Skiing and snowboarding were ended and it was feared they might never come back, mainly due to climate change and the glacier shrinking
Now they are back, but it is only for private ‘summer camp’ ski and boarding schools and not for the general public.
Riding will be on offer until mid-July if conditions allow.
“Ski and Snowboard ability level must be advanced to expert, no exceptions,” said the resort.
“Skiers/Riders must be able to ride on T-bars, there is no chairlift on the glacier.
“No singles on T-bars during busy periods, which is most periods.
“Conditions may vary throughout the day, so be prepared.
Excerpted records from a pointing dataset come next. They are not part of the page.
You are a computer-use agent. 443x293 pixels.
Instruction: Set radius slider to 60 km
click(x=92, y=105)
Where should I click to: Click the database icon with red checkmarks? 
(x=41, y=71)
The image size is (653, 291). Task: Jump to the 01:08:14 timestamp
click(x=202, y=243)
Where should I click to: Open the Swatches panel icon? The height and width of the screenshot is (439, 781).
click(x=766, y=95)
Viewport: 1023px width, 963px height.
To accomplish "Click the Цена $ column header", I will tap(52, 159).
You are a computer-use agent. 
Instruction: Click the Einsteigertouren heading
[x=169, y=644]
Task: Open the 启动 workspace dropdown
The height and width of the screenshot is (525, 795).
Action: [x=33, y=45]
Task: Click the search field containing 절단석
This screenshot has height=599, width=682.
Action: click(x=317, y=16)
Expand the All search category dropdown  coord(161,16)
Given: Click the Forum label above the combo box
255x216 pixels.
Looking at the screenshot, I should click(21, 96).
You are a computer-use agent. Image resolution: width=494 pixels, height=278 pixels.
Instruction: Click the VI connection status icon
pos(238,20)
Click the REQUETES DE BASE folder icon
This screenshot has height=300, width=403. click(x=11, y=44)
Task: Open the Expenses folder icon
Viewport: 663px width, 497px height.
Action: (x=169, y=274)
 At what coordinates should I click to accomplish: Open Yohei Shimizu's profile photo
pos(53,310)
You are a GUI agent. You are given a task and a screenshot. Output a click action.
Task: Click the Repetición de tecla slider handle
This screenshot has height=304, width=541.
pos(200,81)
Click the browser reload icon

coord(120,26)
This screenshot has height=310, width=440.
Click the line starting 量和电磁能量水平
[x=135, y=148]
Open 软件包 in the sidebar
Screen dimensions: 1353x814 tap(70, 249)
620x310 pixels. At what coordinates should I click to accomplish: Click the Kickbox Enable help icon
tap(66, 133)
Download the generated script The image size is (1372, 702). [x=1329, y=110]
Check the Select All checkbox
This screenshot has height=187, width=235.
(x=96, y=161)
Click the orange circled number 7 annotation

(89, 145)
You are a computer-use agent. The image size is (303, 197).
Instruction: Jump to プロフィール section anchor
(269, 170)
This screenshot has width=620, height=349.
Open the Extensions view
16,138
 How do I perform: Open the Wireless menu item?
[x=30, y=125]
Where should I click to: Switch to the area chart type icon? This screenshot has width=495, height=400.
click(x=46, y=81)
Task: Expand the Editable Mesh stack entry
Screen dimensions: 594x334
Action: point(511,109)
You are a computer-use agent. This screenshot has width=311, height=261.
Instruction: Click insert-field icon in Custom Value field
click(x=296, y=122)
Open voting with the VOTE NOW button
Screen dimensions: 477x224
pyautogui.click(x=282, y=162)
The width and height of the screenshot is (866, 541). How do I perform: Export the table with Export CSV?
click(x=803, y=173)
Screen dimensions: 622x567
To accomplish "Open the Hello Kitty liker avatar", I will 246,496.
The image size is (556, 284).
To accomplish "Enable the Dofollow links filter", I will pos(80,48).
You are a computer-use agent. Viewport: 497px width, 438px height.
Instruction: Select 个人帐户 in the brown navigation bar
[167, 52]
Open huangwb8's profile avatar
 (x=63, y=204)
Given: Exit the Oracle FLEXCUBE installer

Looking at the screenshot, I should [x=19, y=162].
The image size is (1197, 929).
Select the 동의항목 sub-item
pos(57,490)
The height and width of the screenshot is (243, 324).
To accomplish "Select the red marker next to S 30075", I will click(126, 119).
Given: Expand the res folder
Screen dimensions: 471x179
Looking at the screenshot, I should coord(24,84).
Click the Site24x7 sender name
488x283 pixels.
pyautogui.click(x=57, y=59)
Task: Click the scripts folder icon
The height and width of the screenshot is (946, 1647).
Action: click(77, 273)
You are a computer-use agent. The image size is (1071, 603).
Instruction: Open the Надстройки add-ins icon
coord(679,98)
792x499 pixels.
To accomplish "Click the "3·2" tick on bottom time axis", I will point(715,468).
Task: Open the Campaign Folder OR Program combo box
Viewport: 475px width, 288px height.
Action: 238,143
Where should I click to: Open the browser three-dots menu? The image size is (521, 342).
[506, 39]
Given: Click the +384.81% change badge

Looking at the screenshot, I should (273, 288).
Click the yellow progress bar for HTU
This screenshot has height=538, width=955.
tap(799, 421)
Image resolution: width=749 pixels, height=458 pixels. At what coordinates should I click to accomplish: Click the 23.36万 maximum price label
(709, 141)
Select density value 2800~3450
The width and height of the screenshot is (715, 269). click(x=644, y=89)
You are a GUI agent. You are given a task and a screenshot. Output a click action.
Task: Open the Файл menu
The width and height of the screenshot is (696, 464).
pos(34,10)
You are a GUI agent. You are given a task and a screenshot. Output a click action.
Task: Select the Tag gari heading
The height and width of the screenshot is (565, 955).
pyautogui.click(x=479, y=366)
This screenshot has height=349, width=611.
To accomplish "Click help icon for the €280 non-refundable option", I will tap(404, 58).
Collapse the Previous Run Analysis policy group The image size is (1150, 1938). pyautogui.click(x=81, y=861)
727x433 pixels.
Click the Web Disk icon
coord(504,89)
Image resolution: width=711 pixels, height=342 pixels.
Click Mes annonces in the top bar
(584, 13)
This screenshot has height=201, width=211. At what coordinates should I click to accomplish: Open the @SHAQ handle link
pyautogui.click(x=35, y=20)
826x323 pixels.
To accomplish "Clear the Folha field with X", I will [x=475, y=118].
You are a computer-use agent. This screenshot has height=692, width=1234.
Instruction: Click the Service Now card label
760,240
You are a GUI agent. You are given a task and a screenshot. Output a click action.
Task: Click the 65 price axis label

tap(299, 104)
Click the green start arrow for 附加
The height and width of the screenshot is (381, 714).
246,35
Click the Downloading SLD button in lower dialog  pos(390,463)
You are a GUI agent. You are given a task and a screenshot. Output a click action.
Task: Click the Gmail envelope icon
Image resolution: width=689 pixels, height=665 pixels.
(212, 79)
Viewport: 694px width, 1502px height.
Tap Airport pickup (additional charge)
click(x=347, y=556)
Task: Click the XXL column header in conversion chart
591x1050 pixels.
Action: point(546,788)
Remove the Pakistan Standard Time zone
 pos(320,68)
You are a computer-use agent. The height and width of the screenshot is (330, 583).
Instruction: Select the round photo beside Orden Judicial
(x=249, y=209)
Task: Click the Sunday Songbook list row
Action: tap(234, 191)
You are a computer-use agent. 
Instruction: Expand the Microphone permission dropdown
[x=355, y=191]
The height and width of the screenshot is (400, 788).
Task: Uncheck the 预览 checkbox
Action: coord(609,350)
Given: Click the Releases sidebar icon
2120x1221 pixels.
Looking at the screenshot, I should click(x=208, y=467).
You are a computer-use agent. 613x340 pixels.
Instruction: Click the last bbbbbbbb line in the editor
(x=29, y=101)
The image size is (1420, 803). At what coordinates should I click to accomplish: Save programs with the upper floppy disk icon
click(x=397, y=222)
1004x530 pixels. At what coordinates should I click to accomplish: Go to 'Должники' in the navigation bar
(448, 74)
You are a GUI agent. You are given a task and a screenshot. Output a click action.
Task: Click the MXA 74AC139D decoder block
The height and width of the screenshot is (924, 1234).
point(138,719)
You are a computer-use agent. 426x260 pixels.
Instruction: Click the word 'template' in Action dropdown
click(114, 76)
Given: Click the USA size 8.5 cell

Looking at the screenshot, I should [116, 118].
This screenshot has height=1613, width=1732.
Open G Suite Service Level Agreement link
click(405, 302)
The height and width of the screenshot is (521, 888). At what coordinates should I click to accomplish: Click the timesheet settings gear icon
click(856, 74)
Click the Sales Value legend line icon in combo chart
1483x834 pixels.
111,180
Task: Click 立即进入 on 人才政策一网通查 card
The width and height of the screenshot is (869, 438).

“Bring sunscreen, goggles, sunglasses, gloves and a jacket as the weather changes quickly in the alpine.”
Skiing and snowboarding was axed in Whistler for the summer of 2020 as we reported at the time in our rolling blog during May 2020, Coronavirus Impact on Skiing & Snowboarding:
Whistler/Blackcomb Confirms No Summer Glacier Skiing or Snowboarding this Year
The Canadian resort hopes to open later for other summer activities such as hiking and mountain biking, but its glacier will remain closed.
The chief operating officer, Geoff Buchheister, announced there will be no glacier skiing or riding this summer due to COVID-19 in an email to staff.
Glacier access “adds a layer of complexity over an already complex situation,” he said.
“I know many of you, along with some of the biggest names in our sport, have fond memories of participating in summer glacier camps.
“I am disappointed we are unable to offer glacier skiing and riding this summer. I do not take the decision lightly and understand the impact it will have on the businesses who operate camps on the glacier, but, first and foremost, our priority has to be on planning for a safe summer operation.
“By narrowing our focus to our summer operation, we can ensure that our team is preparing a plan that is careful, measured and realistic, while in keeping with provincial health guidelines,” he said.